▶ _Assigned task_: Please retype every entry as written, and keep the pictures out.

-*-

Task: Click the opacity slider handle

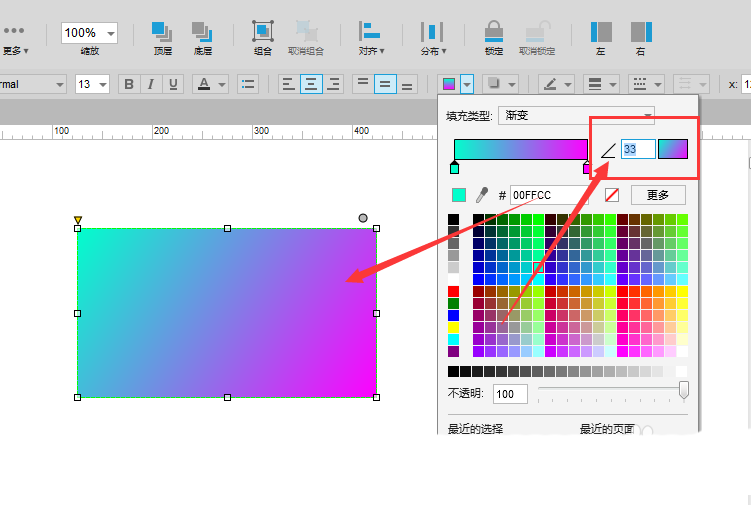Action: click(684, 390)
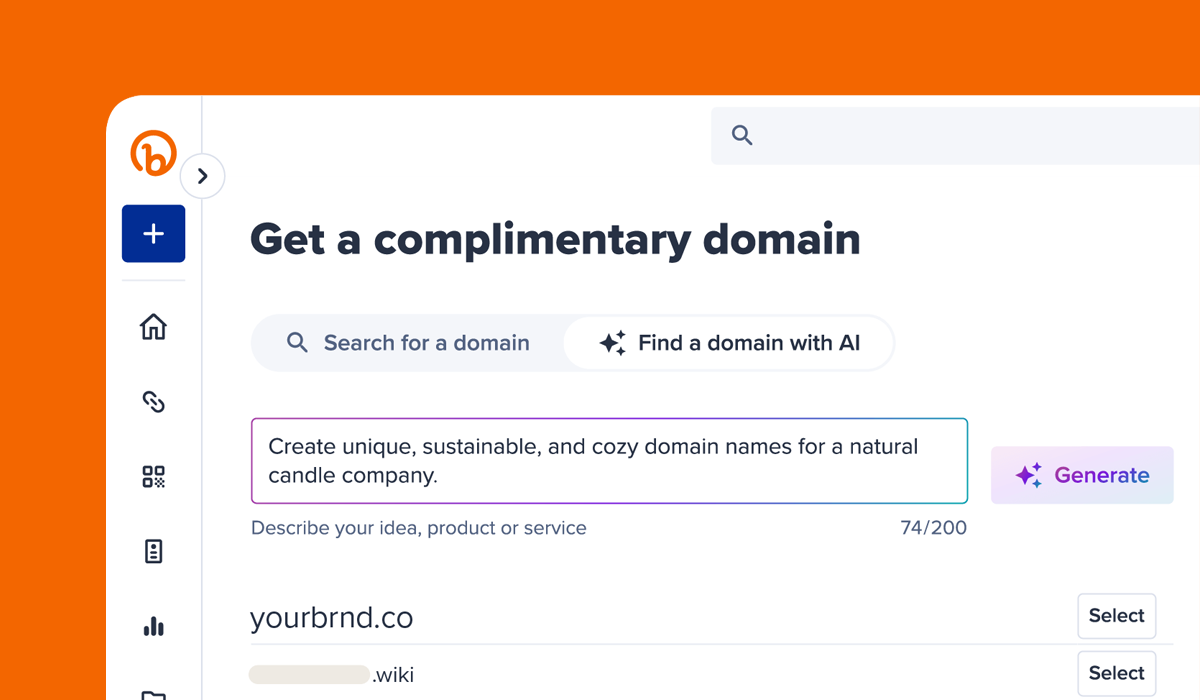Open the Pages section in the sidebar
This screenshot has width=1200, height=700.
coord(152,551)
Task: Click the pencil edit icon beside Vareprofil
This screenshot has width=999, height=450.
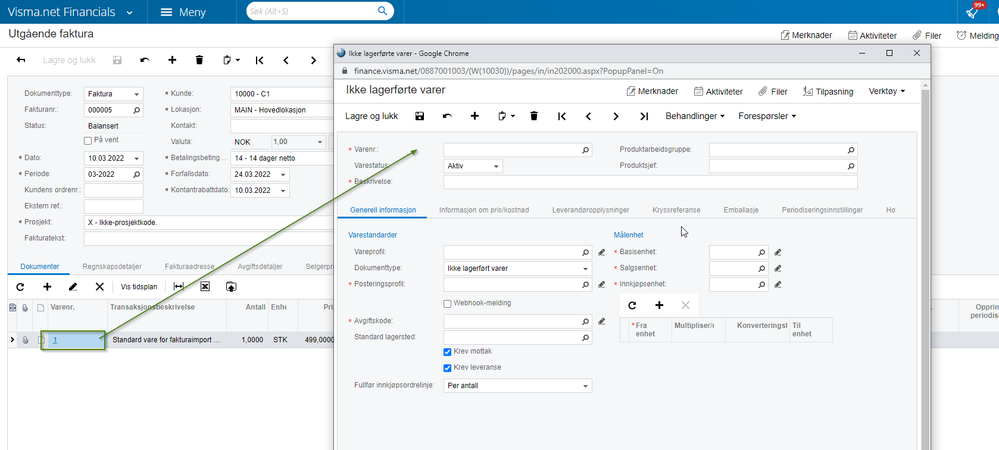Action: 601,252
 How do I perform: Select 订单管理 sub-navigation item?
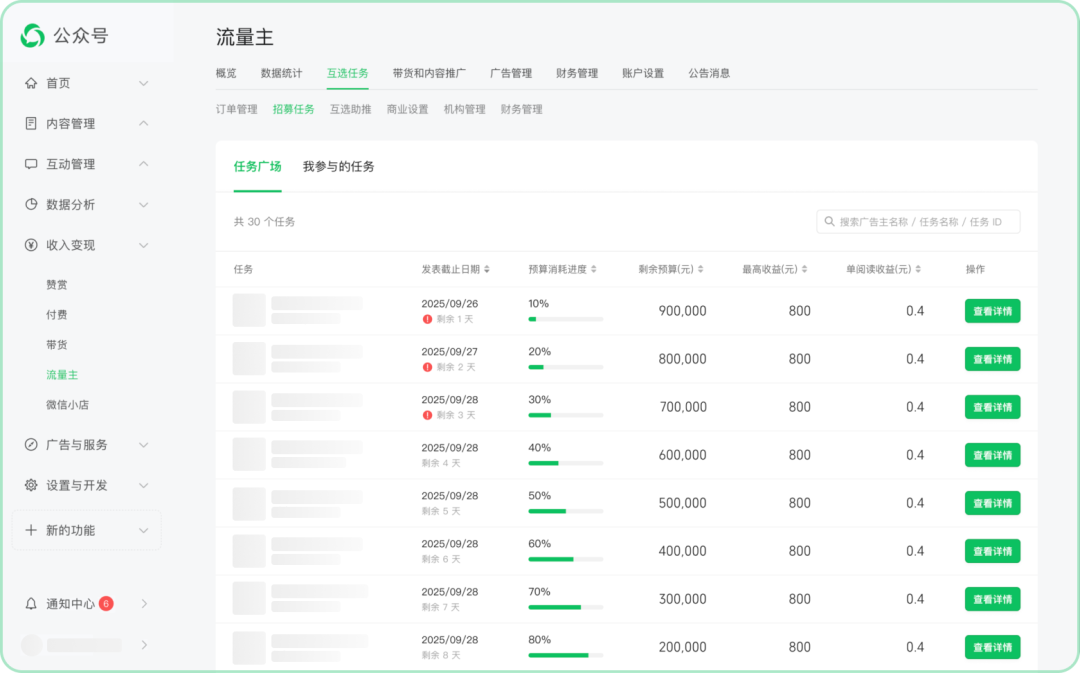(x=236, y=109)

-*-

▶ _Exercise solution_:
Task: Click the opacity slider handle

Action: click(684, 390)
Open the Pages section in the sidebar
This screenshot has width=1200, height=700.
coord(152,551)
Task: Click the pencil edit icon beside Vareprofil
This screenshot has width=999, height=450.
Action: 601,252
 How do I perform: Select 订单管理 sub-navigation item?
(x=236, y=109)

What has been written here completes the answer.